# snowy coffin



## Tyler (Jul 17, 2008)

Yep, I still haven't put this away, but it sure looks cool doesn't it. She must be cold in there!!


----------



## RoxyBlue (Oct 6, 2008)

Aw, the poor girl!

Snow makes everything look so pretty


----------



## Sickie Ickie (Jun 20, 2006)

Why would she be cold? Wouldn't it be a blanket of snow?


----------



## Bone Dancer (Oct 7, 2005)

Glad to know that I am not the only one with prop stuff still out.


----------



## morbidmike (Sep 11, 2009)

shame on you not putting your stuff away and not to mention poor Roxy Blue freezing her butt off in there


----------



## BackYardHaunter (Nov 16, 2009)

snow gives the wood a great look after it melts. i have my stuff out. lol how about a snuggie that should keep her nice and toasty lol









-BYH


----------



## Tyler (Jul 17, 2008)

Great idea, that's what I should buy her for Christmas!!!haha


----------



## The Pod (Sep 15, 2009)

The snow weathers the wood great! I left a coffin out last year covered in snow and it looked great at Halloween the way it weathered compared to my other coffins that were stored in the garage.

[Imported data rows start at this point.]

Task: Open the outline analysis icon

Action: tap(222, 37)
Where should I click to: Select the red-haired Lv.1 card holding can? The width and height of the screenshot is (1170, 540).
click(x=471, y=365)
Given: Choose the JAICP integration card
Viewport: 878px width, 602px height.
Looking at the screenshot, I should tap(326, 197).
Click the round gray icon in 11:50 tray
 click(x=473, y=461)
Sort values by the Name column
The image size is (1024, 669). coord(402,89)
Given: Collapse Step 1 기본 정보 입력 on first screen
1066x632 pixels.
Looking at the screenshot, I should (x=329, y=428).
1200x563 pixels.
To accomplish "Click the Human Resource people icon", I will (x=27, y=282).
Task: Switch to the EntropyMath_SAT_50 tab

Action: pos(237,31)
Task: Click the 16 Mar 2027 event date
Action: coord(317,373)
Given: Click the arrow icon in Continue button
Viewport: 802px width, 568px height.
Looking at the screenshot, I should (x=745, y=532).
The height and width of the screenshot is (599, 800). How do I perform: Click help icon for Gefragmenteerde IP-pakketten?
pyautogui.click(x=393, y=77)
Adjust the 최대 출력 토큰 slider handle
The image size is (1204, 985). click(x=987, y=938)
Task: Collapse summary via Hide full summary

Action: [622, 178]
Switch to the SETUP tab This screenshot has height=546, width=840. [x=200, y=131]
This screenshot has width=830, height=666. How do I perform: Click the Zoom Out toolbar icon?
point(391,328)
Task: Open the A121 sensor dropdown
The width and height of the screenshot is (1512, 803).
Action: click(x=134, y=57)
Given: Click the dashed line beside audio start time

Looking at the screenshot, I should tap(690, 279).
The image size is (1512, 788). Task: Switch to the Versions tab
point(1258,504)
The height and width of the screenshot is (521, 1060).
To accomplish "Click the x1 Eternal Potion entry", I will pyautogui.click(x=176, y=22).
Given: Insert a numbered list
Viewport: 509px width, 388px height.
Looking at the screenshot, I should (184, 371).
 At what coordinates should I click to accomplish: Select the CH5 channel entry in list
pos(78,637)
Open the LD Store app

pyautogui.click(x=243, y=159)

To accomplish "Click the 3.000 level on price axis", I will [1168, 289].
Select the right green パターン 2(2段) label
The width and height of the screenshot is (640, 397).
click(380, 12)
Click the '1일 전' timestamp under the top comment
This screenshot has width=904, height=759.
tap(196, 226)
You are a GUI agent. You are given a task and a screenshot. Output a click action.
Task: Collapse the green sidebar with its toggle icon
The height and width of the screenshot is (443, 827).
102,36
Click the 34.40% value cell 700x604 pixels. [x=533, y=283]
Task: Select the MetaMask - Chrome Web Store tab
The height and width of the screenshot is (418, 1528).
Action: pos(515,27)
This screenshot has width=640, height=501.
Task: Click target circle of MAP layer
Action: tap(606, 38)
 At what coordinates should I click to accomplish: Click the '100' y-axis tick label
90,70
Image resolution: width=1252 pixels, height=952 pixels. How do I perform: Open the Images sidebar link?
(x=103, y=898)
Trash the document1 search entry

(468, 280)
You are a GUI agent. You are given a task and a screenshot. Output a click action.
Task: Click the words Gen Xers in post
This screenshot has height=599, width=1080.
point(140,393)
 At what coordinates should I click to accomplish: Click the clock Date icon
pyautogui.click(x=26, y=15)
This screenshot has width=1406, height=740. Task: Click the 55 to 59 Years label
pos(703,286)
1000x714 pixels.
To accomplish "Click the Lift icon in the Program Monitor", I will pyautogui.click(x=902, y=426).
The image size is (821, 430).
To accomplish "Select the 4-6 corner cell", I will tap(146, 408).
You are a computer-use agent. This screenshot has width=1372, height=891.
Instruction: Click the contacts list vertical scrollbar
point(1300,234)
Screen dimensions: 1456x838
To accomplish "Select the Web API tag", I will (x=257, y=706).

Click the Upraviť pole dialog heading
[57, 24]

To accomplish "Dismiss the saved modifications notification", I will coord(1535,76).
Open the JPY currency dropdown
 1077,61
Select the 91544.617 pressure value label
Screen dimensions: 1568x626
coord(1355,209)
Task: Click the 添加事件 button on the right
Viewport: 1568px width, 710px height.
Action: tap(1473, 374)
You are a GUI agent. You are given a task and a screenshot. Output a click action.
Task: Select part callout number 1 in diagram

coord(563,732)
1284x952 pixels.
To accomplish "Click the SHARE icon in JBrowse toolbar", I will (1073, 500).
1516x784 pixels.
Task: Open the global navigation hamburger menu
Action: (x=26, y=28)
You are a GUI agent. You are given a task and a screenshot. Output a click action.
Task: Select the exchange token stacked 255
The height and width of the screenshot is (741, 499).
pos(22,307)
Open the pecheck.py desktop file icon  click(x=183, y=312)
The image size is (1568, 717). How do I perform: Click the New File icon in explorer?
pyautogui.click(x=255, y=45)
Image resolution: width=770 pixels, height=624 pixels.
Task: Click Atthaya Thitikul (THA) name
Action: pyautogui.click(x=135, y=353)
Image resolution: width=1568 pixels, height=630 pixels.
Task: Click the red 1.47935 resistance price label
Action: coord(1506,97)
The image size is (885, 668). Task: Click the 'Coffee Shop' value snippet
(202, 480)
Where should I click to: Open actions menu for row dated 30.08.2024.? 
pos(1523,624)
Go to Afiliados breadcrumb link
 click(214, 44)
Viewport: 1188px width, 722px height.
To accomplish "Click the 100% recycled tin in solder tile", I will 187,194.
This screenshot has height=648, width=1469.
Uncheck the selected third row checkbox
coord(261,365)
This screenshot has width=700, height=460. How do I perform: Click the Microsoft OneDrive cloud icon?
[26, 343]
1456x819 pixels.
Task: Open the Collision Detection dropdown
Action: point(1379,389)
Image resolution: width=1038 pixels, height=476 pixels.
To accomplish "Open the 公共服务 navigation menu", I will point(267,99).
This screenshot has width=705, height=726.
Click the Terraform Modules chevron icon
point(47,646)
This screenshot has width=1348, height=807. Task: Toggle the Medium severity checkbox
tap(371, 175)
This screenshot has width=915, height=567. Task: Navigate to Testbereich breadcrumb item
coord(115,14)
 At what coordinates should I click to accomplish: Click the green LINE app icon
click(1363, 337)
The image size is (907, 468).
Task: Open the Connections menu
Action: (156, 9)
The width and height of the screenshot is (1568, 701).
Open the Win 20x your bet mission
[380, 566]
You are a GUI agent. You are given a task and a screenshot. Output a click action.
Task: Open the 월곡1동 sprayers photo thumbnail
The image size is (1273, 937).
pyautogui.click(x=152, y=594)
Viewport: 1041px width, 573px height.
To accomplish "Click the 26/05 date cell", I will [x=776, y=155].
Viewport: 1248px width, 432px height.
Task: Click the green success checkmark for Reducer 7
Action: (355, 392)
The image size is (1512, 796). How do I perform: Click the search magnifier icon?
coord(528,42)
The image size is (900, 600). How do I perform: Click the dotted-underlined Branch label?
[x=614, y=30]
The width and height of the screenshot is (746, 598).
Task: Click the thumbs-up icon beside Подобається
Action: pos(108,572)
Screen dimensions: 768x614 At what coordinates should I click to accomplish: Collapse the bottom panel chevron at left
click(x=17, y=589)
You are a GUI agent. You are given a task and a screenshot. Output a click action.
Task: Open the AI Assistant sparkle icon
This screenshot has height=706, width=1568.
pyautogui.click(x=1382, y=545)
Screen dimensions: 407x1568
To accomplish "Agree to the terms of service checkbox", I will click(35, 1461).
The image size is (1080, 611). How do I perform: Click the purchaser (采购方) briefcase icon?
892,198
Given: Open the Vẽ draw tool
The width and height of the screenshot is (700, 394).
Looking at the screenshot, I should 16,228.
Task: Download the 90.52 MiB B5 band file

I have left a few more this year out back covered in snow plus a large pile of wood from skids and crates I got from work that I figure I'd let weather some too.


----------



## pagan (Sep 9, 2009)

I am already scaring the neighbors and making my wife's family a little uneasy.. I'm not sure how Christmas dinner would go with a bunch of toe-pinchers lying around in the yard (insert hysterical cackle here)!


----------